Glass: I don’t know if my next character is gonna be a Nagah or a Ratkin, but either way I know his mission is going to be to kill you all.
DM: “You… have freed me… little one.”
Glass: “John, are you gonna take that from him?”
John: I choose to take the 5th on this one.
DM: “Why are you here?”
John: “To destroy this facility.”
DM: “Then why did you waste your time freeing me?’
Glass: “You seemed to have an interest in doing it too.”
John: (a very long pause) “Yes… yes, that’s our story!”
Glass: And that’s how John rolled a natural 1 on his bluff check.

The creature begins to armor up. Glass sidles over to John.

Glass: “You should challenge him to an armwrestling contest!”
John: “Why.”
Glass: “To see who’s stronger!”
John: “He probably is.”
Glass: “You can’t just let him get away with that title!”
John: “He doesn’t actually HAVE the title. And I don’t have it to give it to him!”
Glass: “You just gave it to him by PROXY!”
John: “No I didn’t.”
Glass “…ARMWRESTLE HIM!”
John: “This isn’t the time! Would you please just continue on!”

The Predator wants his ship! He promises not to kill them if they later tell the truth about their reasons for being here. The group piles into the elevator, heading up to sublevel 3.

Glass: Please be a guard on the other side of the doors. Please be a guard on the other side of the doors.
John: Should we shift just in case?
Glass: The guard just explodes.
John: Too much Delirium.

There is a guard, who begins to shift to Crinos. The group rolls initiative! Janelle FINALLY TRANSFORMS.

Janelle: Yes, the cat’s out of the bag.

The Predator (Broken-tooth) kicks the werewolf across the room. Glass holds his actions, believing that Broken-tooth has this covered, but Sayid elects to shoot the werewolf. As he does this, a much larger werewolf smashes out of the door! Janelle slams head-long into him, while an entire pack of werewolves charges out to start pack-mauling Broken-tooth. Glass bites the hell out of the boss werewolf.

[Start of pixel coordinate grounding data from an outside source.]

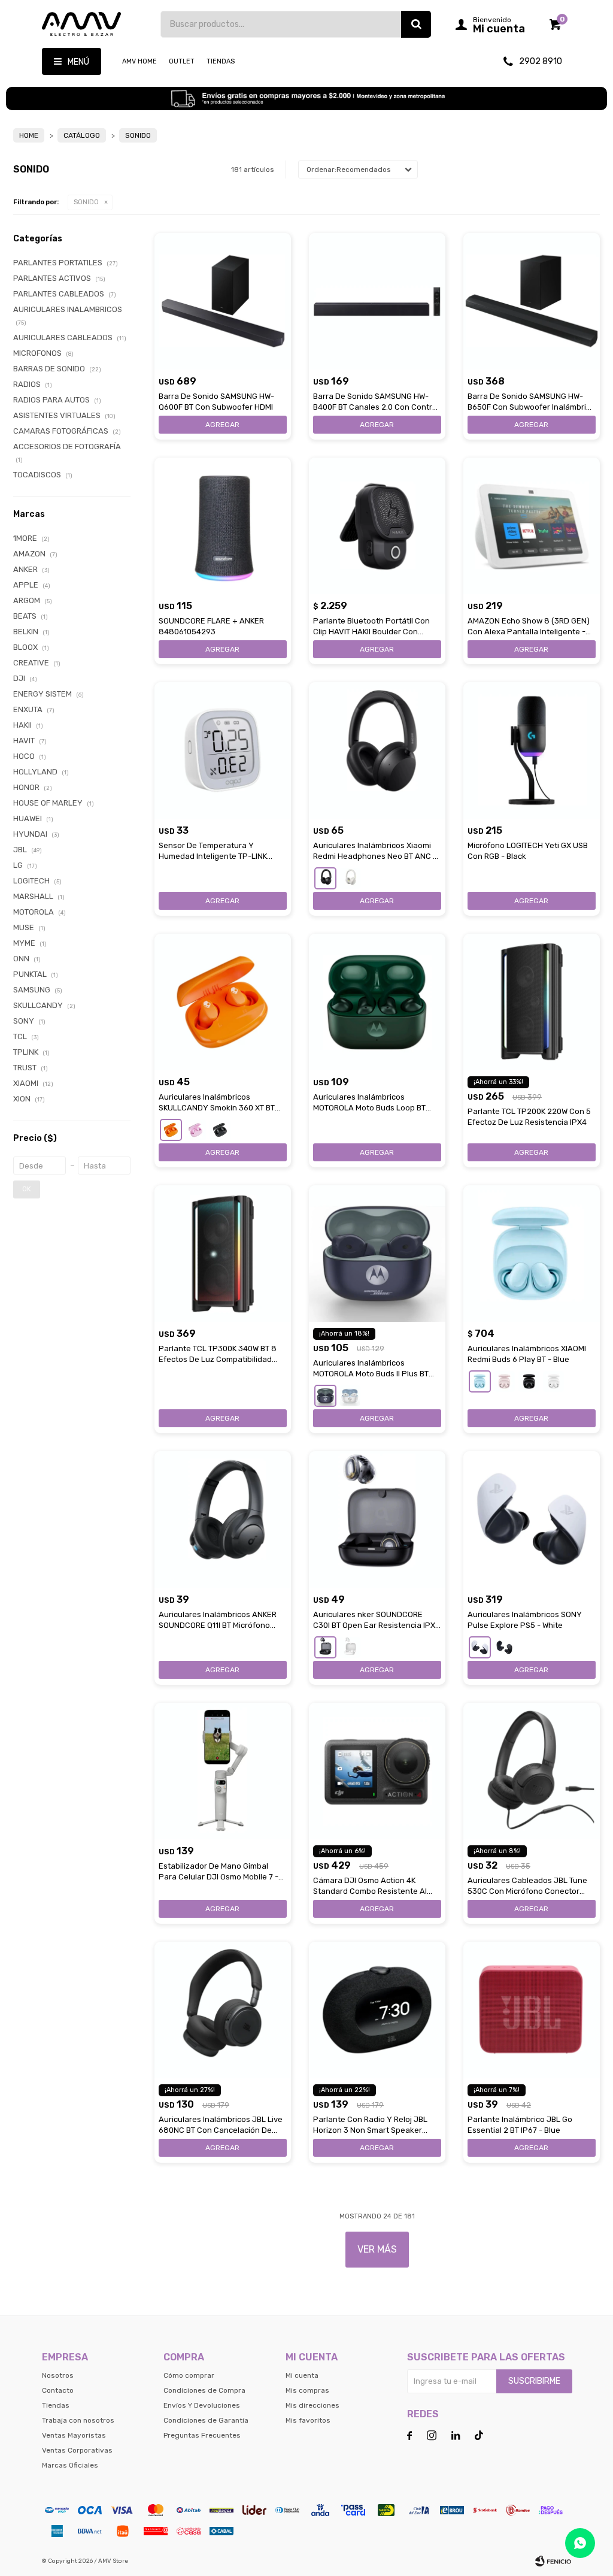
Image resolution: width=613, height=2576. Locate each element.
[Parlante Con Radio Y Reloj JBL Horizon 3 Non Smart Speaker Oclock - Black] (377, 2010)
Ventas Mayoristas (74, 2435)
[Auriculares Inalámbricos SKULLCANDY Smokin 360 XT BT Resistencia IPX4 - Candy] (195, 1129)
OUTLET (182, 61)
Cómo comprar (188, 2375)
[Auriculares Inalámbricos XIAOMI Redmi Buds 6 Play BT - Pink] (504, 1381)
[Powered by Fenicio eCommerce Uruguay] (553, 2561)
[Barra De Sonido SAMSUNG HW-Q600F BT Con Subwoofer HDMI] (222, 301)
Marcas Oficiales (70, 2465)
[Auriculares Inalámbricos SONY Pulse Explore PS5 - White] (531, 1519)
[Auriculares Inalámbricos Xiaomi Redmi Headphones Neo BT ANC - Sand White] (349, 878)
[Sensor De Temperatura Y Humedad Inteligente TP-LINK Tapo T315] (222, 750)
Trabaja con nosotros (78, 2420)
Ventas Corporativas (77, 2450)
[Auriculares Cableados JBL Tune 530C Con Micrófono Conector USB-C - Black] (531, 1771)
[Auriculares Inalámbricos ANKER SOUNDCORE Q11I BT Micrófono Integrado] (222, 1519)
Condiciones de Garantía (205, 2420)
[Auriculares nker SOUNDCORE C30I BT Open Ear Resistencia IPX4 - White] (349, 1647)
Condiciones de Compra (204, 2390)
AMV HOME (139, 61)
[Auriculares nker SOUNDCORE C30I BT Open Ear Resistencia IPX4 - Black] (377, 1519)
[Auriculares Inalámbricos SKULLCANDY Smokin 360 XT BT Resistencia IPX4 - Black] (220, 1129)
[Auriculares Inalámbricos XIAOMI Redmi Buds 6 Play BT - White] (553, 1381)
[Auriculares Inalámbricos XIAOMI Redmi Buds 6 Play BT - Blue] (531, 1253)
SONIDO (86, 202)
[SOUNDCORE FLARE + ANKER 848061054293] (222, 526)
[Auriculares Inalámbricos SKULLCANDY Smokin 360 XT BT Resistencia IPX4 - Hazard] (222, 1002)
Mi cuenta (302, 2375)
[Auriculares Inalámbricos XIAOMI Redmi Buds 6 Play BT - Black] (528, 1381)
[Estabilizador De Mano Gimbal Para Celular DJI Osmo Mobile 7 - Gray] (222, 1771)
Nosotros (58, 2375)
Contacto (58, 2390)
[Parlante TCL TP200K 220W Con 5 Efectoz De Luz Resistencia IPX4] (531, 1002)
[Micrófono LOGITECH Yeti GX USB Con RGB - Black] (531, 750)
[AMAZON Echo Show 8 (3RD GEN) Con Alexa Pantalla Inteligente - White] (531, 526)
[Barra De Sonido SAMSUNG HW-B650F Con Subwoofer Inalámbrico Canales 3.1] (531, 301)
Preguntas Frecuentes (202, 2435)
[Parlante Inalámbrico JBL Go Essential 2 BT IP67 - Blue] (531, 2010)
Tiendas (221, 61)
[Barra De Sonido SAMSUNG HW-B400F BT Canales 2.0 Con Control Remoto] (377, 301)
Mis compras (307, 2390)
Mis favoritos (308, 2420)
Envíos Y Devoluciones (201, 2405)
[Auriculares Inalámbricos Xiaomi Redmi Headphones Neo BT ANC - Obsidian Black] (377, 750)
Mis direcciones (312, 2405)
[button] (416, 24)
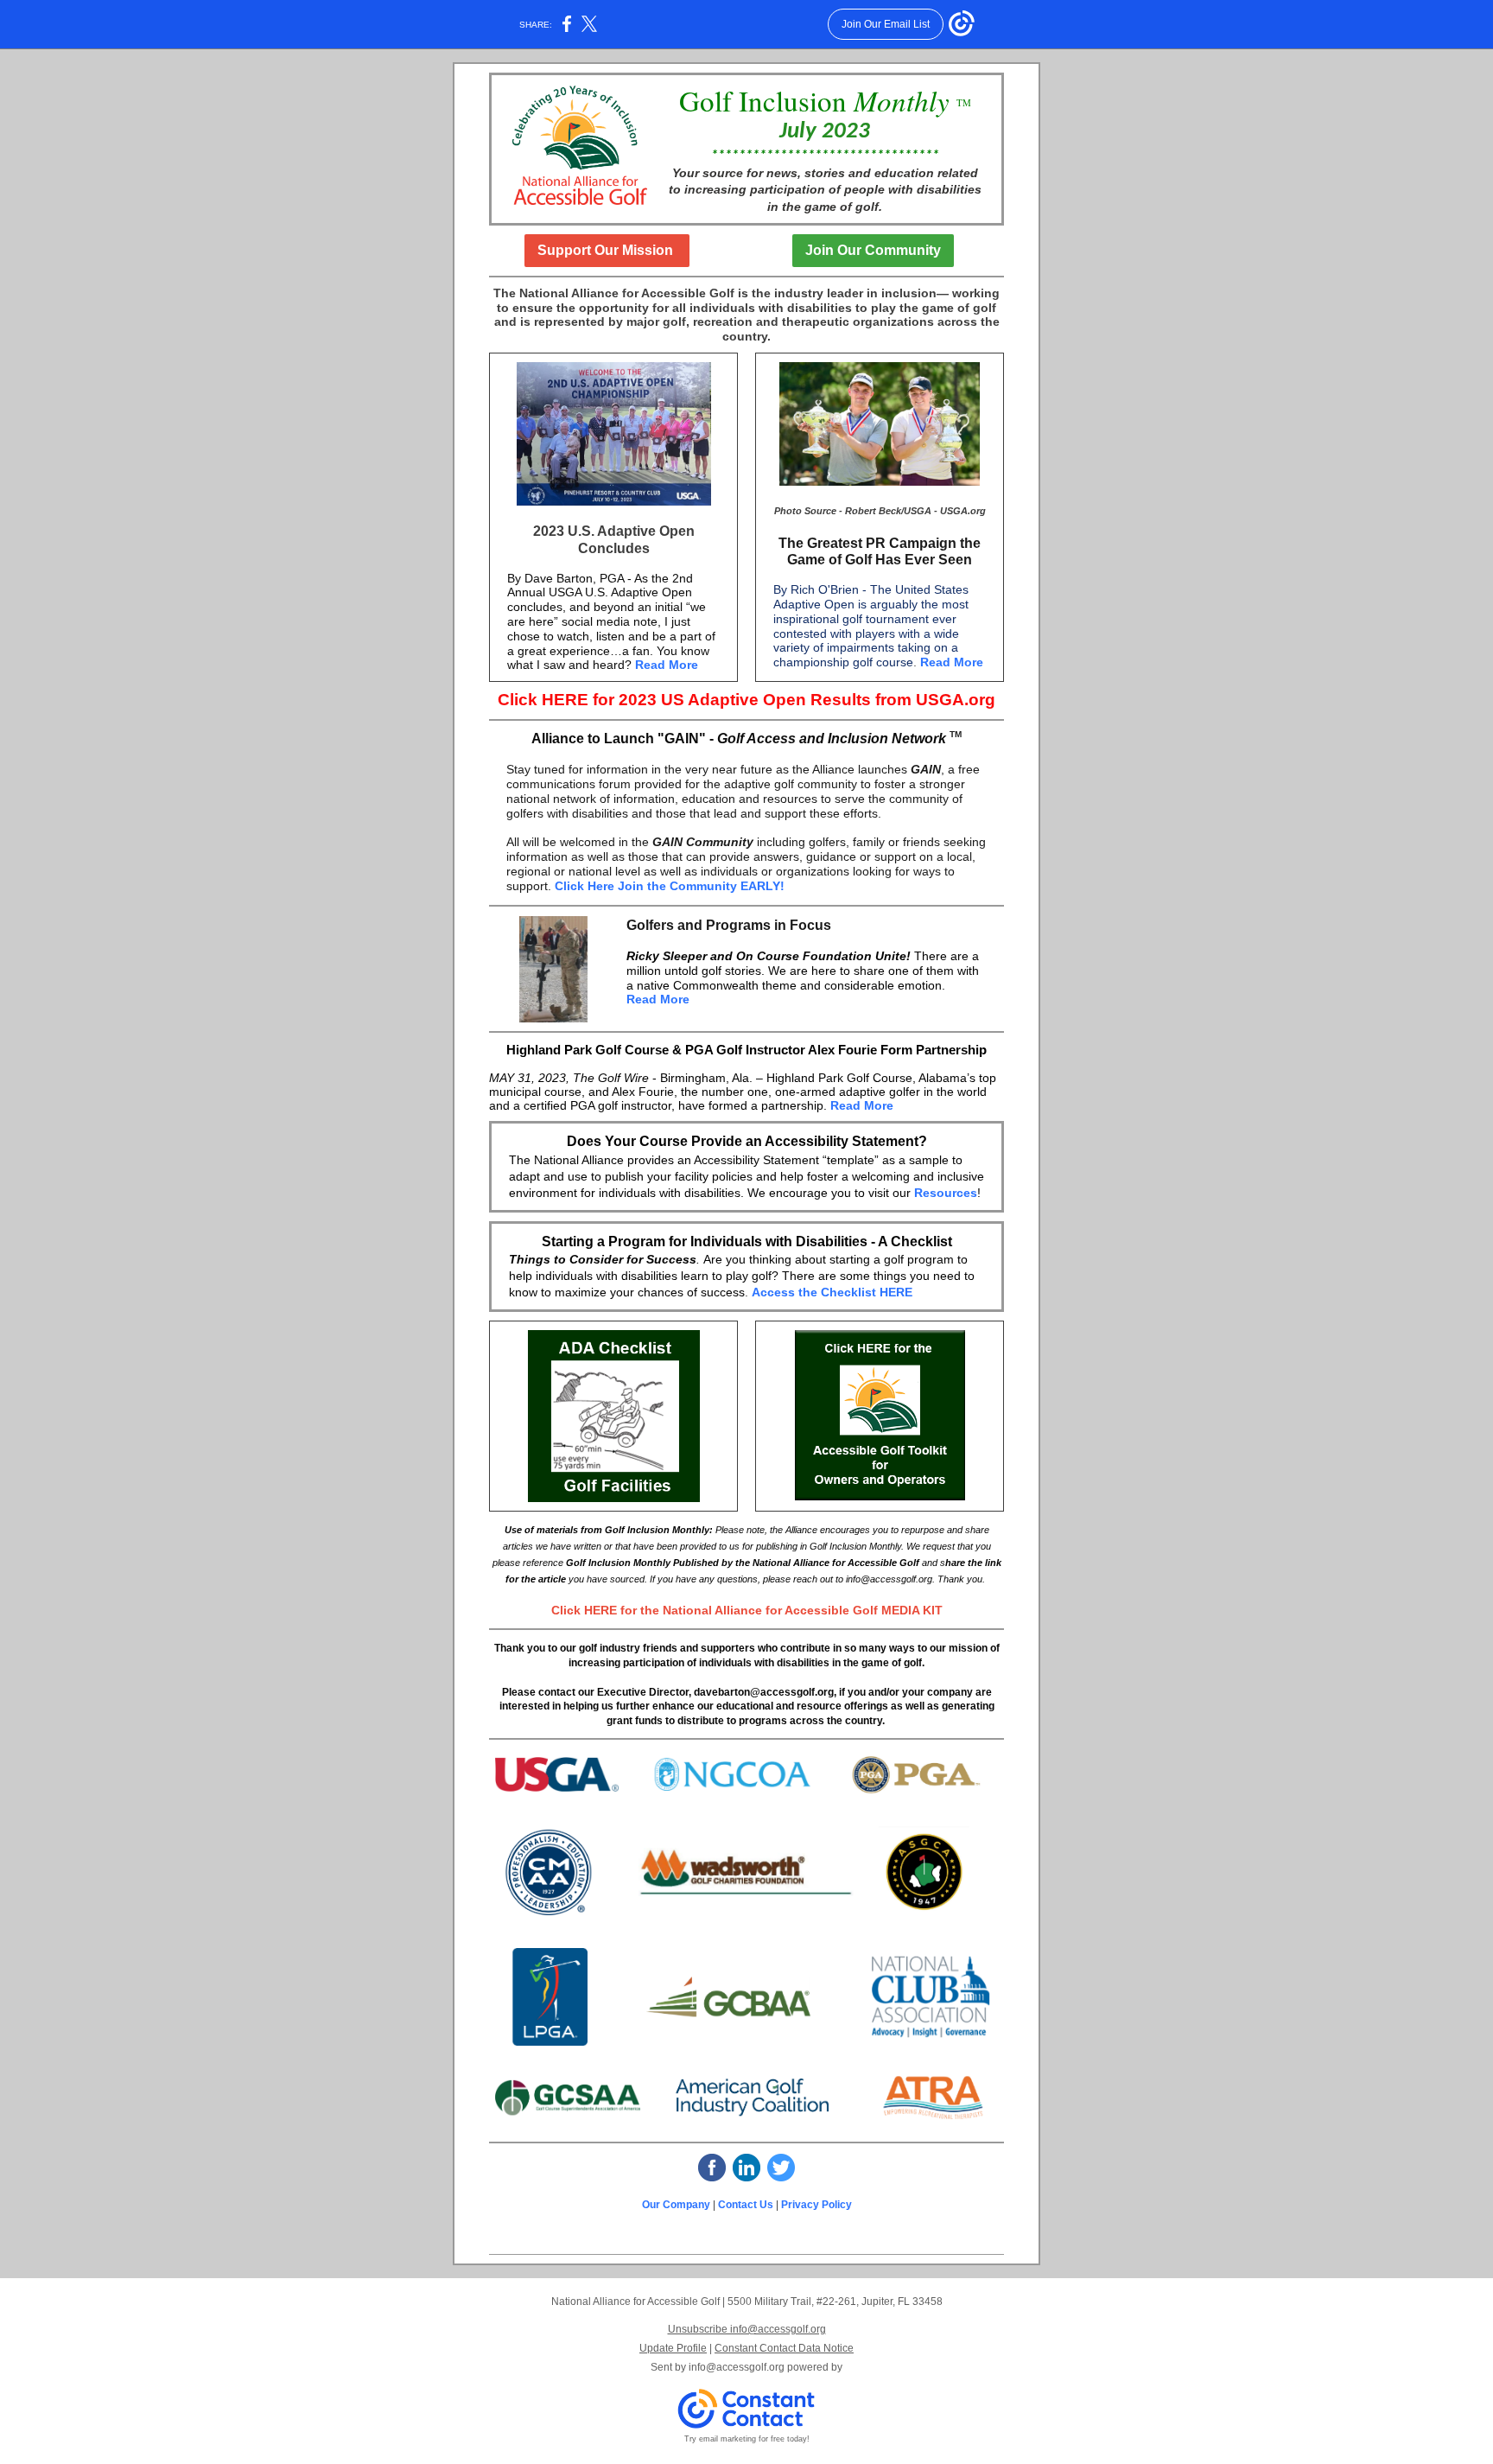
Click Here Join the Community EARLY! (670, 886)
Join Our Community (873, 250)
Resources (945, 1193)
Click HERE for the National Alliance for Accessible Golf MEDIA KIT (747, 1610)
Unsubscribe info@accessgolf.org (747, 2329)
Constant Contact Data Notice (784, 2348)
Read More (666, 665)
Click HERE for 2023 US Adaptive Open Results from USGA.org (746, 700)
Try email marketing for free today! (747, 2439)
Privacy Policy (816, 2205)
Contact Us (747, 2205)
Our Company (676, 2205)
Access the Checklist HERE (832, 1292)
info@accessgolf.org (737, 2367)
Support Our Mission (607, 250)
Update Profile (673, 2348)
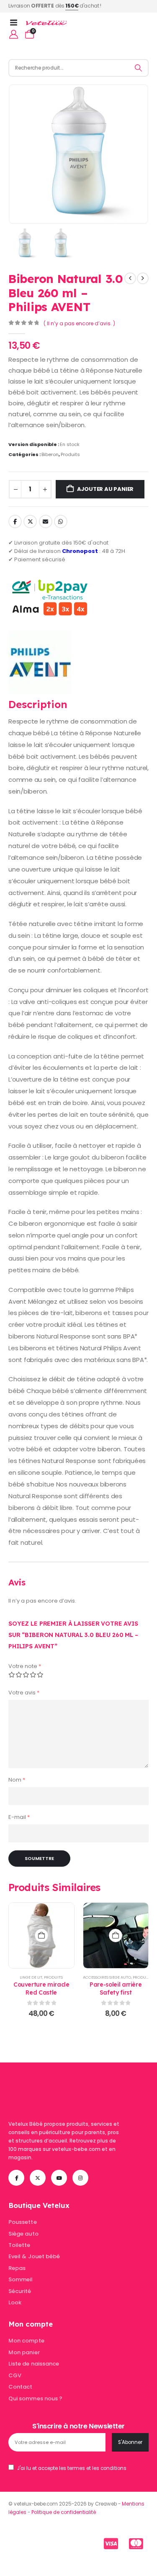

Glass: (to John) I have sixteen raw damage dice. SUCK IT.

He only pulls six successes out of the roll, though. John slams the werewolf’s face into the floor. Sayid lazily shoots at a werewolf, uselessly. The opposing werewolves split up to attack the party. Glass, having spent a Rage earlier, interrupts his foe to bite him.

DM: How does that work?
Glass: Well, I have superior initiative, so I already declared that I spent a Rage earlier in this round for another action, so when he runs up… omp.
DM: Does that stop him from acting.
Glass: If he – if he’s dead.
DM: Then ROLL YOUR DAMAGE! You’re making it sound like some special thing!

Janelle also bites her foe. Glass’s foe is hurt but not dropped, and Janelle and her foe exchange some damage. Init rolls around

Glass: The one that was biting Janelle? I’m gonna have a word with him about his career prospects.
DM: All right you’re having a word with him. That means you’re not attacking.
Glass: That’s WRONG, because my words take the form of BITING!

Glass rolls terribly and the werewolf dodges easily by flipping over Janelle. John lazily swats a werewolf to incap. Sayid starts shooting, then remembers to pick a target. Janelle and Glass team up to finish off the final werewolf standing… except Glass fails his damage roll AGAIN, leaving John to again bat it aside effortlessly. The battlefield is theirs.

Glass: (weakly) “Mother’s Touch…”
DM: “You all are useful. There’ll be more coming soon. You wanna destroy this facility, you’ll need to take out the main reactor.”

A long pause.

Glass: (weakly) “Mother’s Touch…”
John: How bad are you hurt?
Glass: Actually I’m only at two, but she’s at three.
John: Oh, then I start licking her.
DM: He stomps over and start licking her.
John: I don’t think it’s literally.
DM: NO! This is my game, that’s the way it is! You will go over here and lick her wounds!
John: Damn you, Gurahl and your weird-named things! Healing Tongue.
DM: No, I’ve converted it, it’s Healing Teabag. Get to work.
John: I’m so sorry. If you were Glass I wouldn’t mind as much.